Invisible disability has two aspects: impairments that cannot be seen and social prejudice that is rarely recognised. I'll never forget my wheelchair-using colleague who once told me, at an NUS Disabled Students' conference no less, that mental illness and other invisible conditions "aren't really disabling" and that I should just be thankful I could walk. Or the Deaf friend who took offence when his hearing impairment was referred to as a hidden disability and responded with an irate "No, it's a real, physical impairment" - implying that invisible conditions are not. That's when I first realised that I was, once again, lost in a limbo of invisbility (one might cross reference bisexuality here).
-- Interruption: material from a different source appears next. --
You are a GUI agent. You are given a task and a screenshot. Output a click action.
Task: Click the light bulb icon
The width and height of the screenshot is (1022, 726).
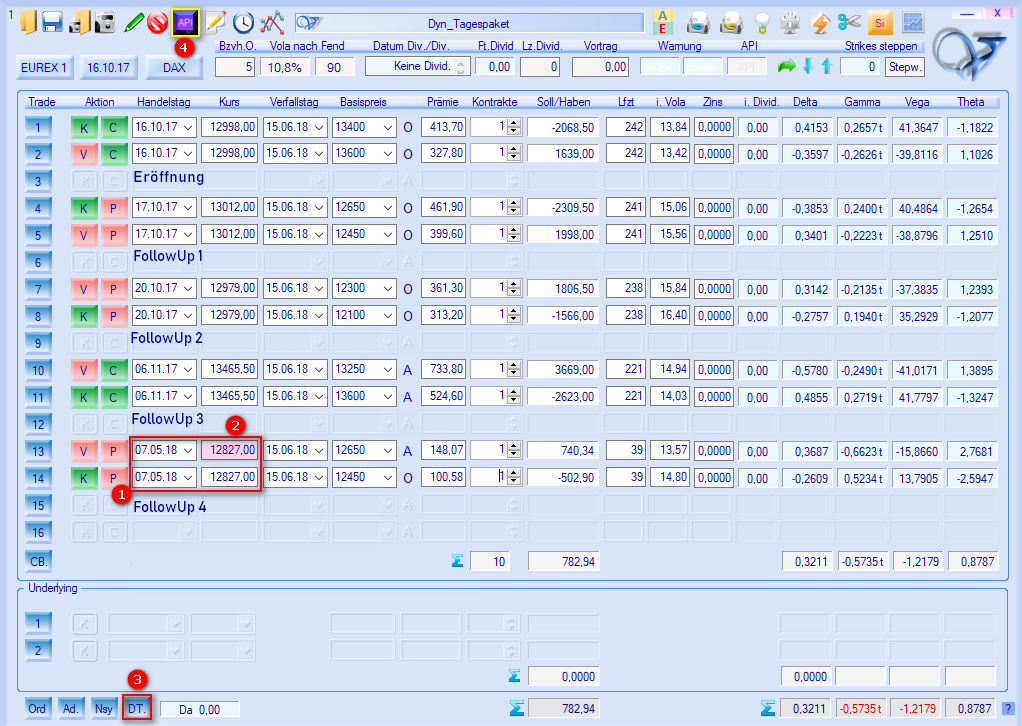click(x=763, y=21)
In celebration of Blogging Against Disablism Day (even though I missed it), I'd like to highlight the prejudice and stigma associated with so many impairments that can't be seen, and the reality of invisible disability.
So I shall keep on laughing at the stupid people who think they're being helpful or nice or inclusive by treating me like an idiot when I'm using a wheelchair. They need educating, absolutely, and they need to rethink their attitudes. But I, personally, prefer those 'trying to be helpful' attitudes to the way I get treated when I'm invisible. I'm sick of everything from "You look fine to me" to suggestions of miracle cures to it's all in your head syndrome to being ignored by social services to being turned down for benefits to being mistreated by ignorant doctors to being ignored by the world. Invisible disability. It exists. We exist. We complicate things - social policy, medicine, education, employment, the law. And we're a fairly permanent fixture. Hi there. :)
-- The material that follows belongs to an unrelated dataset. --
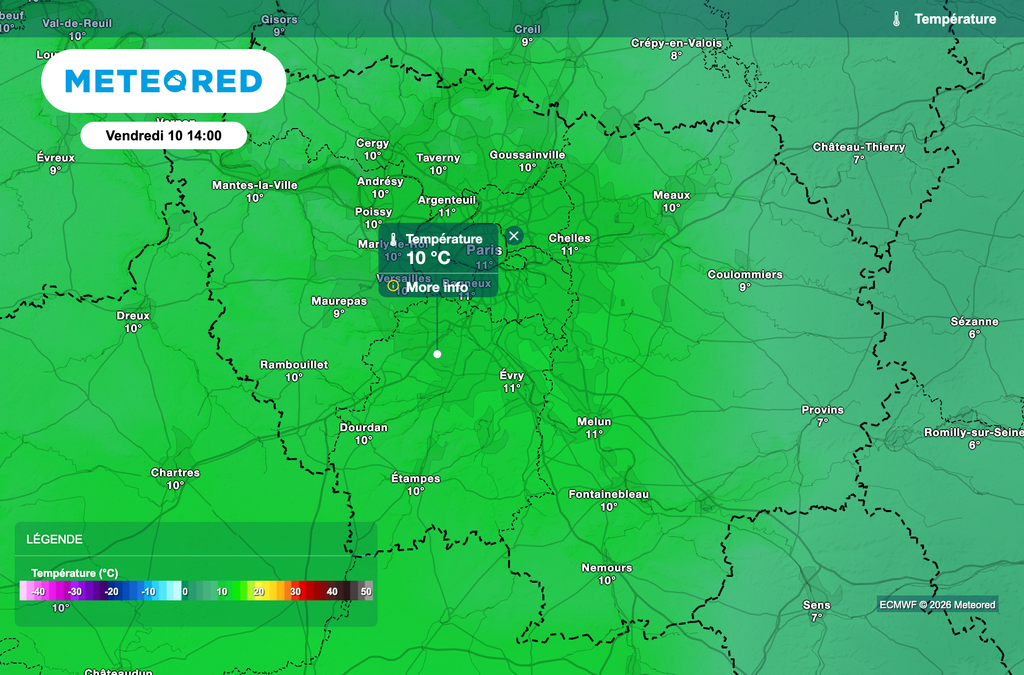The image size is (1024, 675).
Task: Click the ECMWF © 2026 Meteored attribution
Action: pyautogui.click(x=936, y=604)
So in celebration of Blogging Against Disablism Day on 1st May, remember that many disabled people get lost in the crowd a whole lot. Ever thought of offering your seat on the bus to the person who looks like they need it? It might make them more irritated than you can imagine. Or they might appreciate it more than you can imagine. If it were me? It could go either way. (Isn't that the nice thing about being an individual? Not to mention a manic depressive. *grin*)
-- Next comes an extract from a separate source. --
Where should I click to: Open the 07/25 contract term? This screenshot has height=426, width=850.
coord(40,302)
Little update... Social care has been approved and is being sorted. DLA hasn't, and I may appeal. Lyrica is helping with pain. Life is crazy. We need to move house (again) and I don't know how we're going to find somewhere with half-decent wheelchair access which we can also afford. Hydrotherapy is incredibly painful, but good. I love my girlfriend, of whom I am particularly proud this week. I am happy. Don't forget the Great London Trek - it's this Friday, so please get sponsoring us! Help raise awareness of one of those invisible conditions that need to be taken much more seriously by medical professionals and many others in the UK. And thank you!